To illustrate, consider that a standard 35mm slide or negative (or full-frame digital sensor) is about 1.5 by 1 inch in size. For many years the conventional wisdom was that the largest gallery-quality print that could be made from a 35mm film frame was about 16 by 20 inches. With a large-format camera with 4-by-5-inch film, the same rule-of-thumb would yield a print upwards of 4.5 by 6 feet!
To make the point about resolution clearer, consider the images below, two similar views of Laguna Blanca in Santa Barbara taken on different days and under different light. The one on the left is a crop from a single full-frame digital file showing the full width of the lake, taken with a wide-angle lens. Some of the foreground trees and background sky have been cropped out. The image on the right is a similar view from part of a panograph made with eight vertical full-frame captures taken with a medium-telephoto lens. These eight frames were balanced for tone and color in Lightroom and then seamlessly blended together in Photoshop.Though the light is different and the second image seems a little sharper, they both are presentable.

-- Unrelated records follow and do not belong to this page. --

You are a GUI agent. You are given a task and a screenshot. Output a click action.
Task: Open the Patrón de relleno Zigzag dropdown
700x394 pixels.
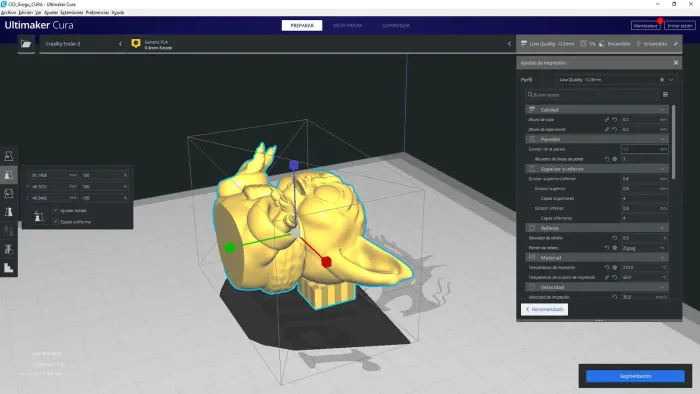tap(644, 248)
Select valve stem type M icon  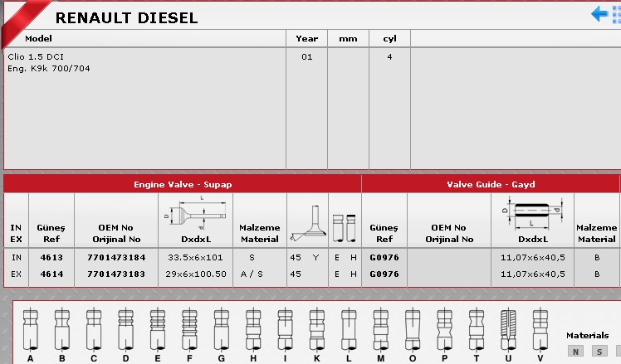click(x=380, y=330)
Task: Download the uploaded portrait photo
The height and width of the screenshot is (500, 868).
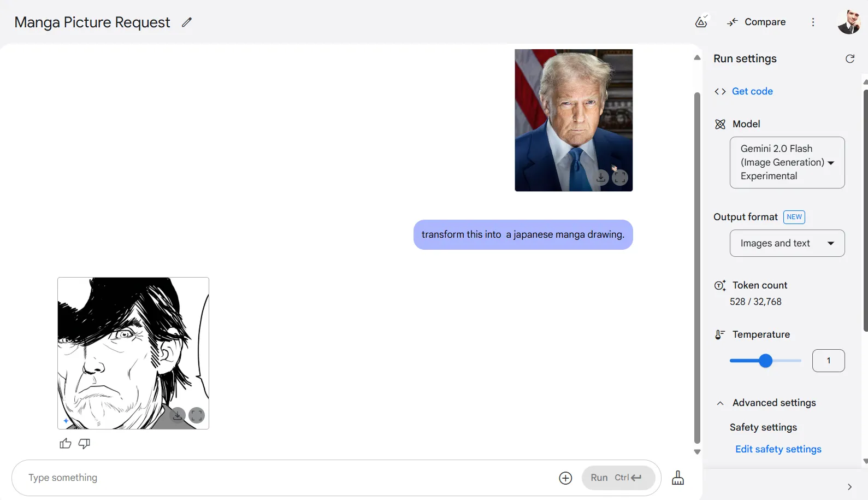Action: pyautogui.click(x=601, y=178)
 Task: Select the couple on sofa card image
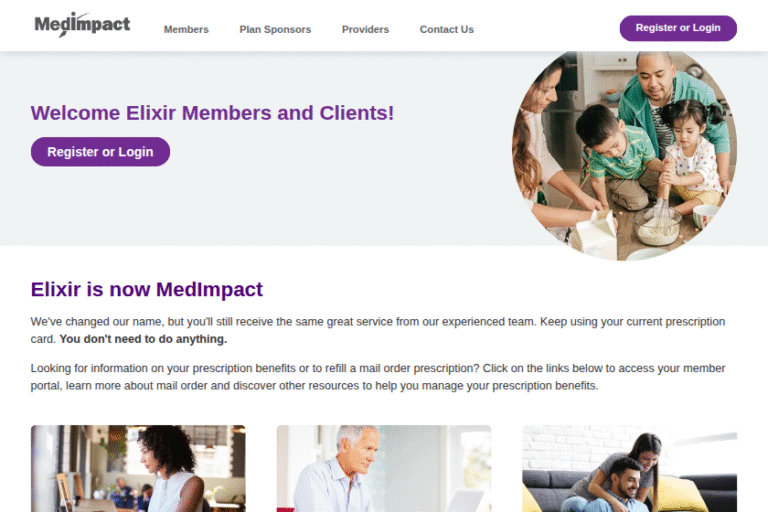pyautogui.click(x=629, y=468)
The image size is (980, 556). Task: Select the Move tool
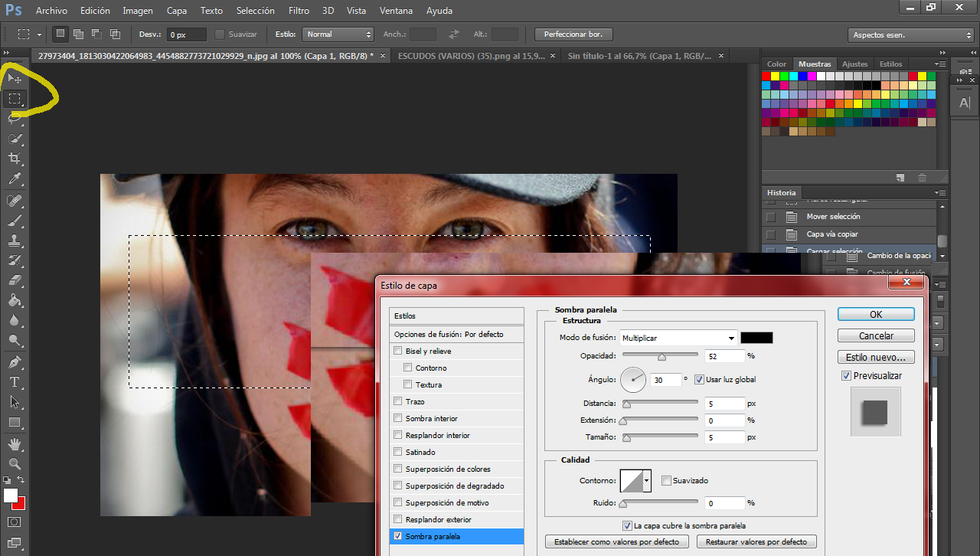click(15, 79)
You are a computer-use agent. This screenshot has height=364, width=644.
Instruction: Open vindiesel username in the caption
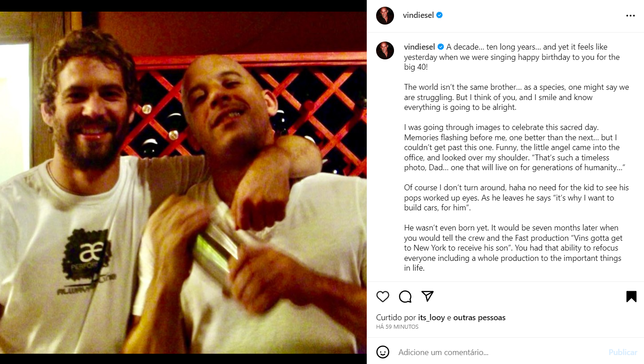420,47
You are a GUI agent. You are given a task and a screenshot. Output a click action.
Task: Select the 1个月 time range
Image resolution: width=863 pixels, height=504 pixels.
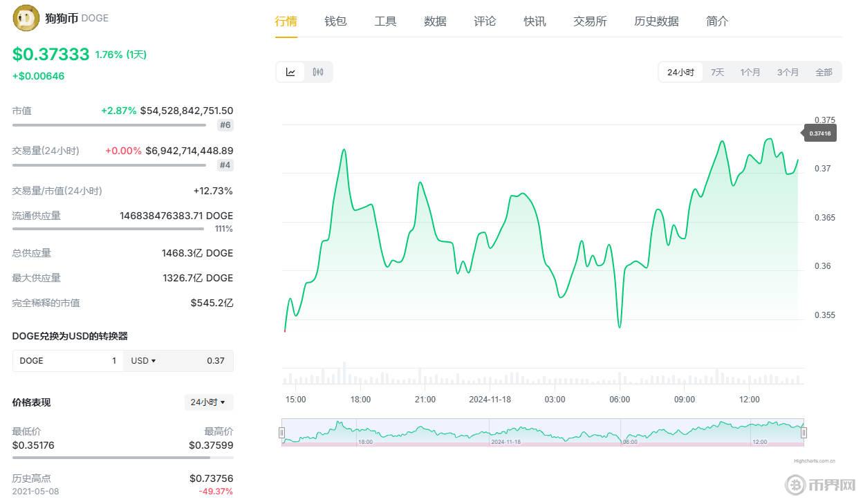tap(750, 72)
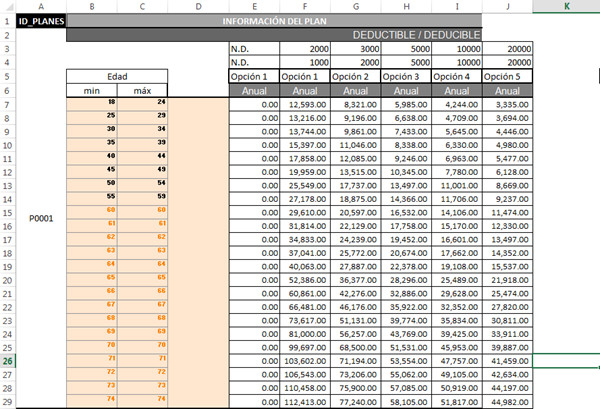The image size is (600, 409).
Task: Select column K header
Action: coord(566,6)
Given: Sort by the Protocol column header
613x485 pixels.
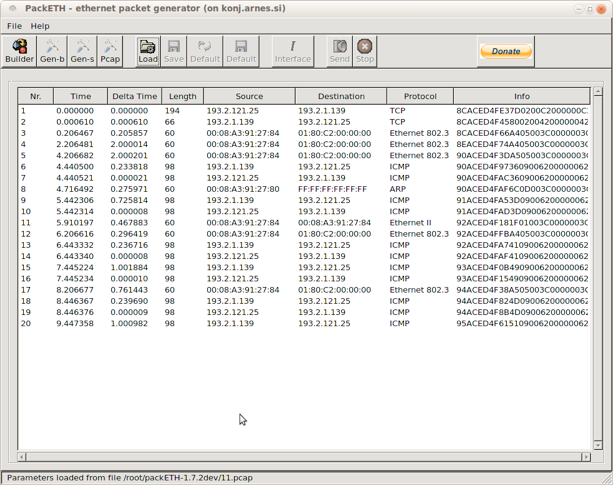Looking at the screenshot, I should (420, 97).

The next two images below are enlarged details from the two images above. As you compare them you will notice dramatic differences, particularly in tonal clarity and sharpness. As I said, the light is different, but look at the houses, the power-line towers in the hills, detail in the trees and so forth.
Going back to the discussion of film or sensor size above, the single-frame image only has about 50% of the image data in one 35mm frame. The panograph has the equivalent of about six full frames of image data (the full image is wider). The result is twelve times more detail. I’ve sold several prints of the panograph image that are about 60 inches wide and sharp as a tack.
Many of my finished images are panographs of one kind or another. Some are very wide panoramic views, others may be squares, verticals or typical rectangles, but the use of multiple captures in one finished image is a great way to balance creative goals with technical ones.